Dataset entries:
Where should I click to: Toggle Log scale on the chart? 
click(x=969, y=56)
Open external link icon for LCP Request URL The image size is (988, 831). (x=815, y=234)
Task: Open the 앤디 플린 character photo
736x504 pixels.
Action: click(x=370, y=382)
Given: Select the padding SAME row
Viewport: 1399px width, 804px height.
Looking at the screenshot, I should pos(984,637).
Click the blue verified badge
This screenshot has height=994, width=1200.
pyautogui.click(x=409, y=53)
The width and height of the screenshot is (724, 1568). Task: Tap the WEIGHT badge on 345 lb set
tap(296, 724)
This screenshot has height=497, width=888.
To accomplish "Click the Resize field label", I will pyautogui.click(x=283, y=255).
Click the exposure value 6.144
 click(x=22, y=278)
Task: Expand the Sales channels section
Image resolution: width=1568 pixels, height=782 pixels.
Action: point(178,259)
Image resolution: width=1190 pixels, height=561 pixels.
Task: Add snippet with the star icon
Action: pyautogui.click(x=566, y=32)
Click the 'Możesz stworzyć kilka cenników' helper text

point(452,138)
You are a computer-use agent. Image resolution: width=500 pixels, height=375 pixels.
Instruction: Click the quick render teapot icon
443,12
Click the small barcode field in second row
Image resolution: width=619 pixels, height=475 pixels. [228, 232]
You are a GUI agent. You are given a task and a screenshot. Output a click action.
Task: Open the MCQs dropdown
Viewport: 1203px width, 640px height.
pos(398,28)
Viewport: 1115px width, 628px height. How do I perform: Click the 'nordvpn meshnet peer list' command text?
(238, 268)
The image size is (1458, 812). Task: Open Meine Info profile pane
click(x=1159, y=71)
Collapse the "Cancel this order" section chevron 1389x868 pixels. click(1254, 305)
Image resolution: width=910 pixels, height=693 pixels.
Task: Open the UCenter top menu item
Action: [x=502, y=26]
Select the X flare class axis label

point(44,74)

**The task**
Looking at the records above, return exactly the lines from the line with "Task: Open the 앤디 플린 character photo" to the line with "Task: Expand the Sales channels section", both ends included.

**Reply**
Task: Open the 앤디 플린 character photo
736x504 pixels.
Action: click(x=370, y=382)
Given: Select the padding SAME row
Viewport: 1399px width, 804px height.
Looking at the screenshot, I should pos(984,637).
Click the blue verified badge
This screenshot has height=994, width=1200.
pyautogui.click(x=409, y=53)
The width and height of the screenshot is (724, 1568). Task: Tap the WEIGHT badge on 345 lb set
tap(296, 724)
This screenshot has height=497, width=888.
To accomplish "Click the Resize field label", I will pyautogui.click(x=283, y=255).
Click the exposure value 6.144
 click(x=22, y=278)
Task: Expand the Sales channels section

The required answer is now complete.